Film de mai 2009 : “Face Nord “

Film captivant, Nordwand présente une superbe reconstitution d’une période troublée : les années d’avant la 2e guerre mondiale.

Article mis en ligne le mai 2009
dernière modification le 29 janvier 2012

par Firouz Elisabeth PILLET

Face Nord


(Nordwand), de Philipp Stölzl, Benno Fürmann, Lukas, Florian Johanna Wokalek. Allemagne / Autriche, 2008. Festival de Locarno 2008.

Au cœur de la Suisse, l’Eiger. « L’ogre qui dévore les hommes et femmes qui osent s’en approcher », telle est la légende qui hante la face nord de l’Eiger, ce pic helvétique situé non loin de la Jungfrau. En ce temps pré-olympique de 1936, toute l’Europe regarde avec une curiosité morbide les diverses tentatives d’escalader ce sommet et les tragédies qui se succèdent sur cette paroi haute de 1800 m.
Pendant l’été 1936, deux militaires bavarois, Toni Kurz et Andreas Hinterstoisser, obtiennent un congé et partent en vacances dans leur village de montagne natal. Ils y retrouvent une amie d’enfance, Luise, partie travailler comme attachée de presse à Berlin. Premier amour de Toni, Luise essaie de convaincre les deux jeunes gens de relever ce défi. Dans un premier temps, Toni refuse mais finit par céder face à l’insistance de son ami Andy. Les deux alpinistes chevronnés forgent leur matériel et se lancent à l’assaut de la face Nord de l’Eiger, réputée l’une des plus inaccessibles du massif des Alpes bernoises. Une équipe autrichienne, constituée de membres du parti nazi allemand, les talonne afin d’être la première au sommet, au nom du Führer.
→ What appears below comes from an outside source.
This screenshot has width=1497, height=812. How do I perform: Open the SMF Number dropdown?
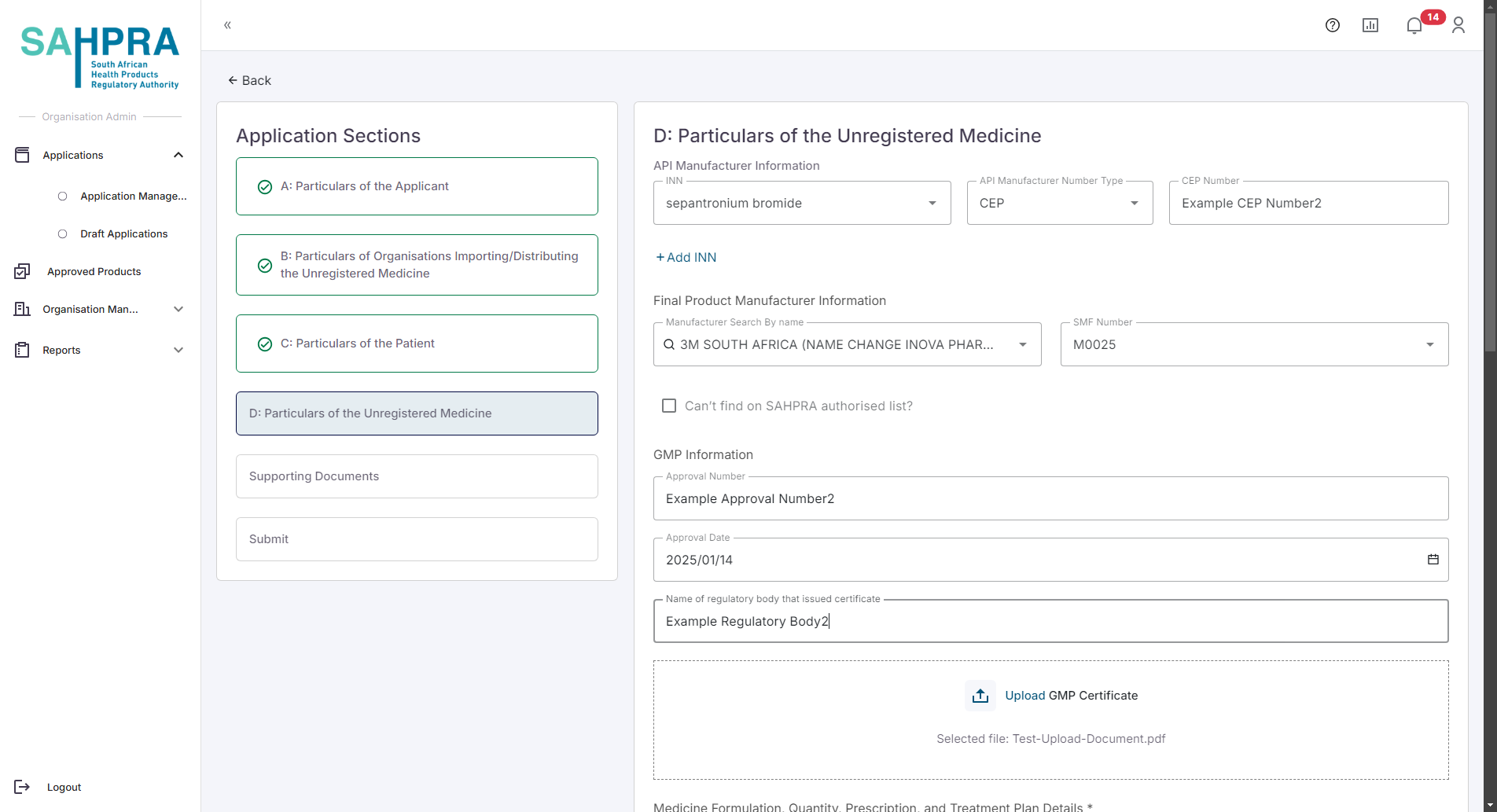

« Nordwand » de Philippe Stölzl

L’événement est couvert par les journalistes, mais les conditions météorologiques se dégradent. Le péril grandit, la montagne réclame ses corps. Pour le Reich, l’honneur de résoudre le « dernier problème des Alpes » ne peut être accordé qu’à l’alpinisme allemand, et l’échec n’est pas permis. Luise, censée couvrir l’événement pour son journal berlinois, va rapidement prendre conscience que son patron à soif de reconnaissance médiatique et n’a cure de l’éventuelle disparition de ses amis d’enfance.
Présenté sur la Piazza de Locarno, en présence du réalisateur et des acteurs principaux, lors de l’édition 2008, ce film captivant et impressionnant est bouleversant à bien des égards, ne serait-ce par une distribution exceptionnelle, dont le jeu est troublant de véracité, et par la performance de reconstituion de nombre de scènes. Alors, que dans le même registre, les productions nord-américaines abusent d’effets spéciaux qui finissent par lasser, le film de Philipp Stölzl accapare l’attention, surprend et convainc.
Le décor et l’image tout d’abord, avec cette somptueuse perspective qu’offre la haute montagne, séduit. La distribution, allemande et autrichienne, comprend une kyrielle d’acteurs méconnus du public francophone mais déjà adulés dans leur pays : Benno Fürmann appartient, malgré son jeune âge (26 ans) au top des acteurs allemands ; Johana Wokalek a déjà un long parcours théâtral et cinématographique derrière elle, et a été remarquable dans La Bande à Baader, l’automne dernier ; Florian Lukas a été révélé par Good Bye, Lenin (2003) sur l’ex-DDR et les bouleversements individuels qu’a provoqué la chute du Mur.

La reconstitution des années trente, tant par les costumes que les décors, est criante de vérité. Ensuite, les scènes en montagnes, réalisées par des doublures, sont à couper le souffle. Pour les scènes en plan rapproché, les acteurs ont été soumis à des conditions extrêmes, tournant dans des studios reconstitués dans des hangars frigorifiques. Le cinéaste a eu de nombreux défis à relever car, dans les scènes verticales en montagnes, il fallait d’abord attacher les personnes à une corde afin de se mettre à tourner.
Puis le scénario, en constant bouleversement, où le gentil devient méchant, où la lutte pour la gloire devient une course contre la mort, où l’opportunisme fait oublier l’humanité, où les enjeux sont avant tout politiques plus qu’humains, interpelle le spectacteur. Autre point fort dans l’histoire finalement lorsque, derrière l’intérêt pédagogique se cache un moment d’histoire rapporté de manière précise et sans compromis, conté par la narratrice qui relate ce qu’elle a vécu et ce qu’elle a confié à son journal intime.
Un long métrage de 2h10 qui vaut la peine, même si on n’est pas féru d’alpinisme.